Huisartsen in Nederland luisteren tijdens een consult zelden naar het hart van de patiënt. Hierdoor worden hartklepafwijkingen vaak gemist. Dat meldt de Telegraaf.
Nederland scoort het laagst als het gaat om het gebruik van de stethoscoop, zo blijkt uit onderzoek onder 8.800 patiënten vanaf 60 jaar in negen Europese landen. Bij slechts 11 procent van de huisartsbezoeken wordt een stethoscoop gebruikt. Het viel de deelnemende Nederlanders op dat zij zelden een stethoscoop gebruikt zien worden tijdens een consult. De meeste huisartsen lijken tegenwoordig te grijpen naar de moderne technieken, zoals echografie of CT-scans. Artsen verwijzen daardoor vaak door naar het ziekenhuis, zonder zelf eerst onderzoek naar het hart te hebben gedaan.

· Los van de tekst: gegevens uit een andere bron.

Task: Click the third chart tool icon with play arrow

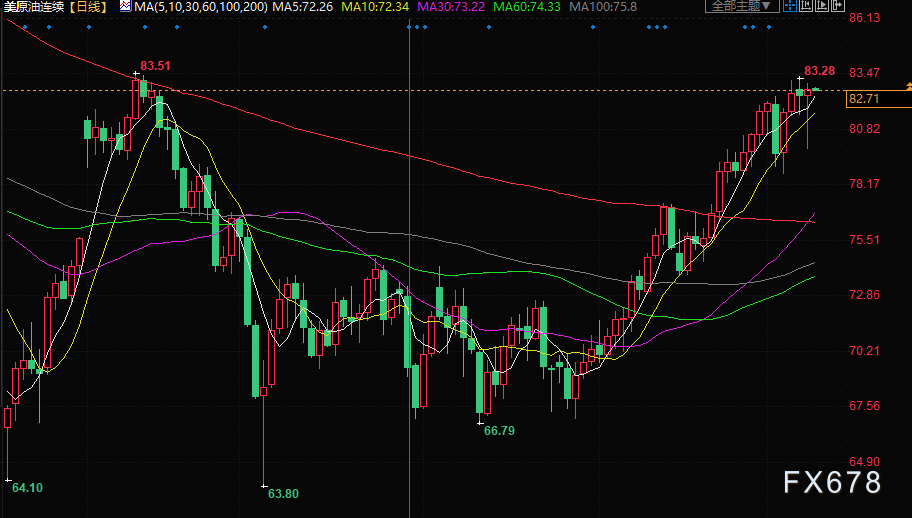Action: 824,7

De huisartsen missen hierdoor vaak een diagnose, die veelal door de ziekenhuizen wel wordt gesteld. Echter kan het voorkomen dat de hartconditie van een patiënt in de tussentijd dusdanig wijzigt, dat het ernstige gevolgen kan hebben. Dit vindt cardioloog Frank van der Kley van het Leids Universitair Medisch Centrum (LUMC) een zorgwekkende ontwikkeling. “Een hartklepafwijking, zoals een ‘aortaklepstenose’, kan met de stethoscoop al in een vroeg stadium worden opgespoord. Het is een veelvoorkomende aandoening bij ouderen die dikwijls tot kortademigheid leidt”, zegt Van der Kley. Hij vindt het tijd dat de stethoscoop opnieuw bekend wordt gemaakt onder de huisartsen, zodat zij een tijdige diagnose van hartklepziekten kunnen vaststellen. Een tijdige diagnose voorkomt ziekenhuisopname en overlijden.